Rev. Charlene believes it is the “Anointing” that breaks every Yoke, and “Where there is No Vision, the People Perish.”

An Historical Overview of
Visitors Chapel African Methodist Episcopal Church
Hot Springs, Arkansas


In the year 1868, Rev. Henderson Patillo and Rev. B.W. Whitlow traveled by wagon to Hot Springs from Malvern, Arkansas. They were known as Circuit Riders and Readers and met with a few Negro worshippers in Hot Springs, under a brush arbor surrounded by oak trees.


Rev. Henderson Patillo with a small group in 1870 organized the first church on the site of the present Visitors Chapel African Methodist Episcopal Church. No record exists of Rev. Patillo in the 1870 census of Hot Springs County, from which Garland County was formed in 1873, however, he is listed in the 1880 census of the City of Hot Springs, age 45 (born 1835) in North Carolina.


Another man who was destined to play an important role in the history of our church was “Diamond Joe” Reynolds, a fabulous Chicago industrialist and one of the most prominent men of his day. In 1873, he and a group of friends were en-route to Silver City, near Hot Springs, to inspect mineral prospects. In order to get to Hot Springs, they had to transfer at Malvern from the St. Louis, Iron Mountain and Southern Railroad to a stagecoach. After a miserable bumpy stagecoach ride from miserable bumpy stagecoach ride from Malvern. Reynolds vowed he was going to build a narrow gauge railroad from Malvern to Hot Springs and started the project in the spring of 1874. The railroad was completed in 1875 and became known far and wide as the “Diamond Joe Line.” During the time he spent in Hot Springs, God moved the heart of this remarkable, kind, and generous man and he donated the land on which our historic church now stands. The first church was a log cabin type structure, interior and exterior, lighted by oil lamps hung from the center of the ceiling, and tallow candles along the sides of the walls.

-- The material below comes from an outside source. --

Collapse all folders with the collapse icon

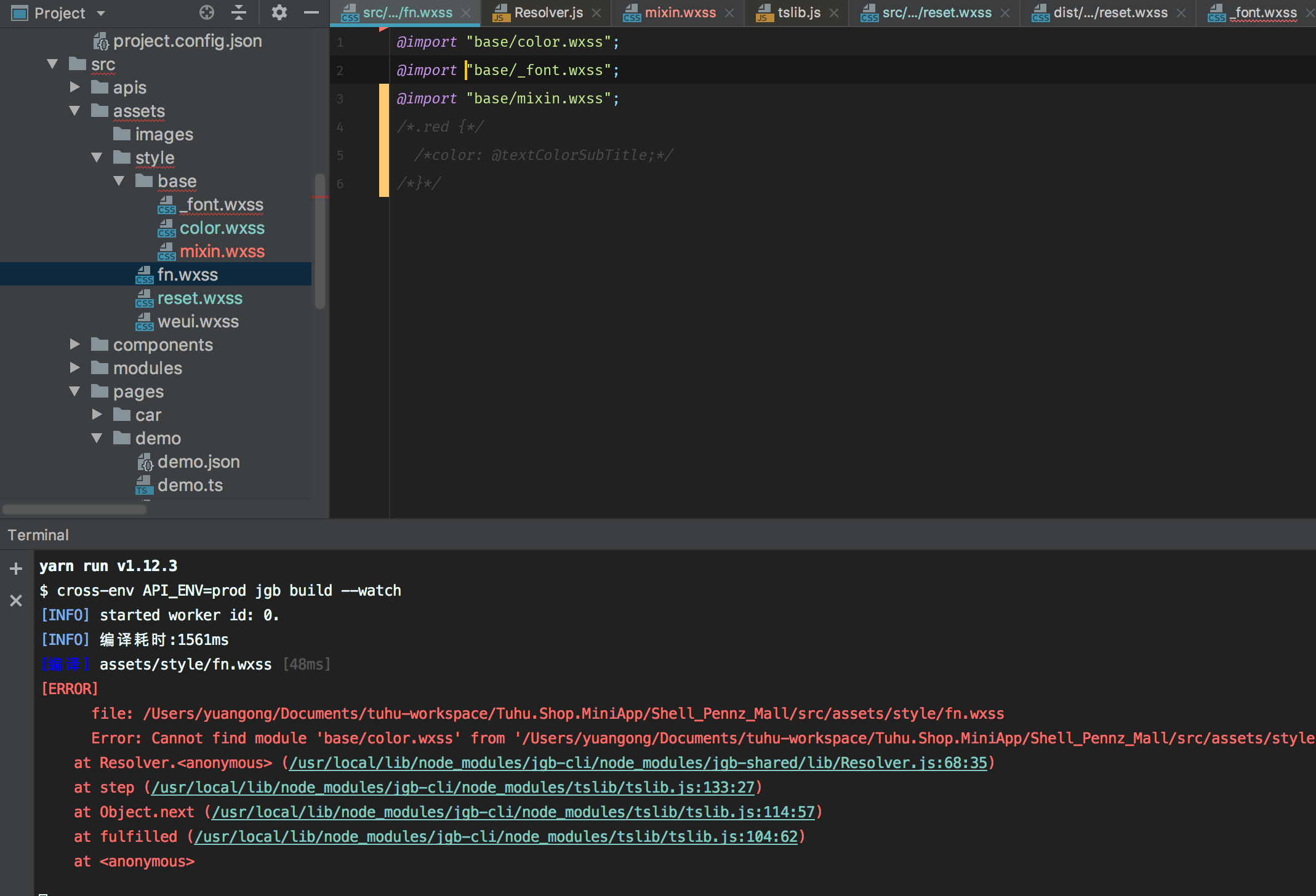coord(239,12)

The year 1878 proved the first set-back, as the building was destroyed by a fire on March 5th, which ravaged for better than eight hours along Valley Street (now Central Avenue). The entire Hot Springs business district was in ashes, with the loss estimated at $300,000. Loyal members of the church, however, began to rebuild in 1879. Unfortunately, again to the sorrow and disappointment of its members, the second church was destroyed on February 25, 1905, when 25 blocks were devastated by another Hot Springs fire. On a lazy, sultry afternoon, September 5, 1913, a laundress living in a rooming house on Church Street, left a shirt on her ironing board with a burning charcoal furnace dangerously nearby and went next door.


The inevitable happened. From that rooming house, the flames swept rapidly westward, engulfing the church once again. It destroyed 50 blocks, causing a ten million dollar loss, the most disastrous fire in the history of Arkansas.

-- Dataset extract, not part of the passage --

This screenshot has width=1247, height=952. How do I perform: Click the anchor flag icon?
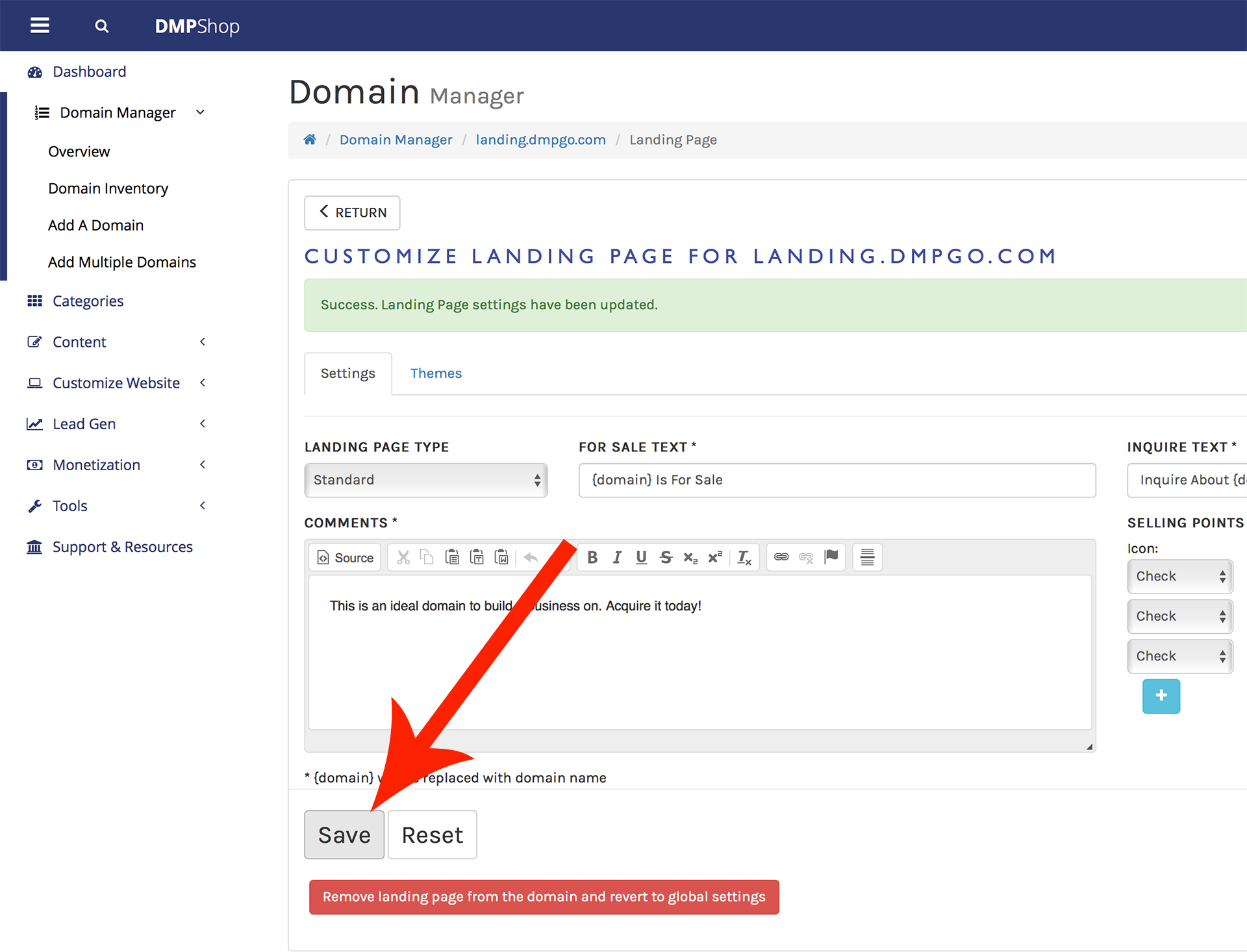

Rebuilding of our present structure was begun in 1913 under the Pastorate of Rev.H. G. Montgomery; Rev. W. B. Winston, Presiding Elder, and the Presiding Bishop were Bishop W. D. Chappelle.

Our red brick structure located on Cottage and Church Street has been a part of the long-struggling history of Hot Springs for 148 years. Built by slaves and sons of slaves, the architecture of our church, with its towering dome, is unique. It still has the original coal bin which was used to heat the building. Some say it is the Old Ship of Zion, and others the Beacon Light on the Hill.

Forty-seven ministers have served Visitors Chapel. We have been pastored by some of the best leadership of our heritage. Three former pastors and one Presiding Elder were elevated to Bishopric: Bishop Howard T. Primm, Bishop George Wayman Blakely, Bishop George Napoleon Collins, and Bishop O.L. Sherman.

In June 1995, we were listed on the National Register of Historic Places. Currently, under the leadership of Rev. Charlene N. Boone renovations continue to be made to our beloved church.